Returns a Token vector, which lets you decode function arguments dynamically without knowing the return type.

pub fn decode_with_selector_raw<T: AsRef<[u8]>>( &self, signature: Selector, bytes: T ) -> Result<Vec<Token>, AbiError>

Decodes the provided ABI encoded bytes with the selected function selector

Returns a Token vector, which lets you decode function arguments dynamically without knowing the return type.

pub fn decode_with_selector<D: Detokenize, T: AsRef<[u8]>>( &self, signature: Selector, bytes: T ) -> Result<D, AbiError>

Decodes the provided ABI encoded bytes with the selected function selector

pub fn decode_input_raw<T: AsRef<[u8]>>( &self, bytes: T ) -> Result<Vec<Token>, AbiError>

Decodes the provided ABI encoded input bytes

Returns a Token vector, which lets you decode function arguments dynamically without knowing the return type.

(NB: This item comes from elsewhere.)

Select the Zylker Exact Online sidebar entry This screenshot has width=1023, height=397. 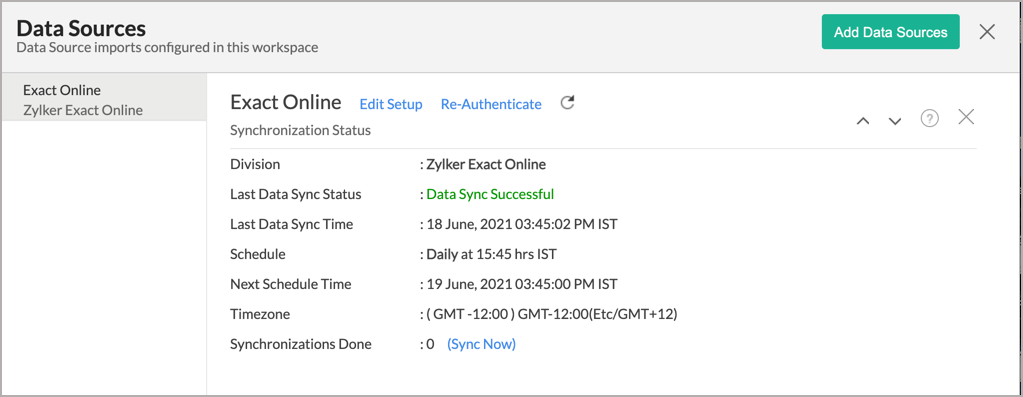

pub fn decode_input<D: Detokenize, T: AsRef<[u8]>>( &self, bytes: T ) -> Result<D, AbiError>

Decodes the provided ABI encoded input bytes

pub fn decode_output_with_selector<D: Detokenize, T: AsRef<[u8]>>( &self, signature: Selector, bytes: T ) -> Result<D, AbiError>

Decode the provided ABI encoded bytes as the output of the provided function selector

pub fn decode_output_with_selector_raw<T: AsRef<[u8]>>( &self, signature: Selector, bytes: T ) -> Result<Vec<Token>, AbiError>

Decodes the provided ABI encoded bytes with the selected function selector

Returns a Token vector, which lets you decode function arguments dynamically without knowing the return type.

pub fn abi(&self) -> &Abi

Returns a reference to the contract’s ABI

Trait Implementations

impl<B, M> Clone for ContractInstance<B, M>

where B: Clone + Borrow<M>,

fn clone(&self) -> Self

Returns a copy of the value.

fn clone_from(&mut self, source: &Self)

Performs copy-assignment from source.

impl<B: Debug, M: Debug> Debug for ContractInstance<B, M>

fn fmt(&self, f: &mut Formatter<'_>) -> Result

Formats the value using the given formatter.

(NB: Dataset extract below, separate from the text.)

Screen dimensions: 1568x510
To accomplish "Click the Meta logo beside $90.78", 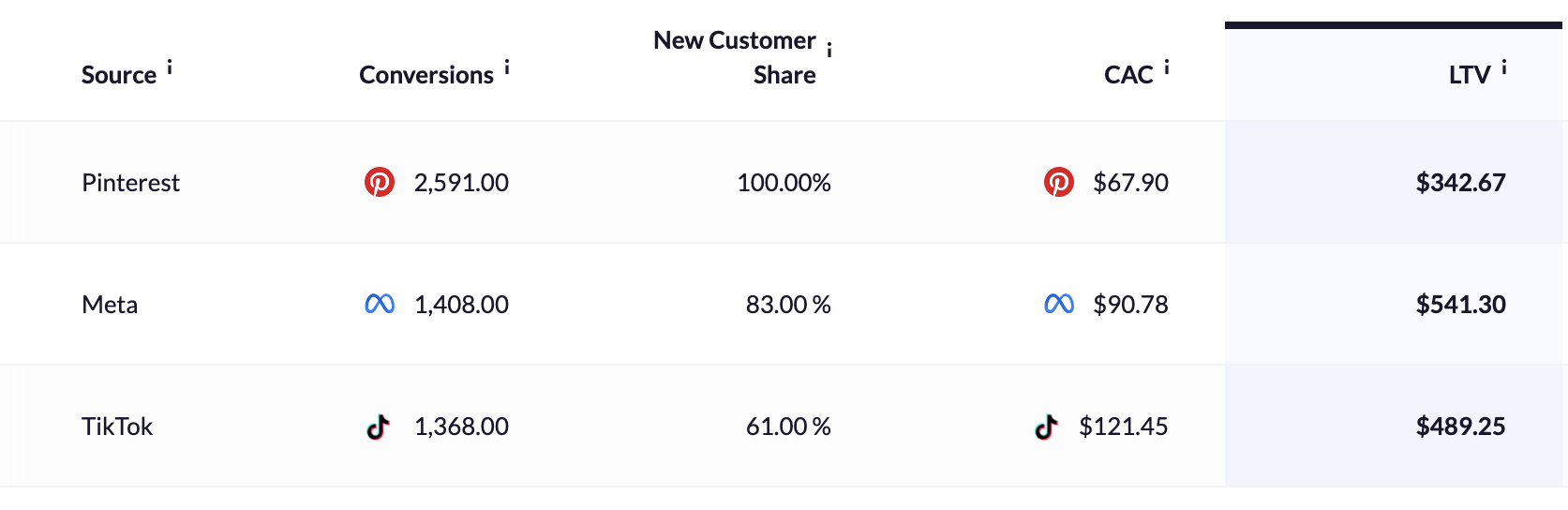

impl<B, M> Deref for ContractInstance<B, M>

where B: Borrow<M>,

type Target = BaseContract

The resulting type after dereferencing.

fn deref(&self) -> &Self::Target

Dereferences the value.

impl<M: Middleware> From<ContractInstance<Arc<M>, M>> for Multicall3<M>

Available on crate feature abigen only.

fn from(contract: Contract<M>) -> Self

Converts to this type from the input type.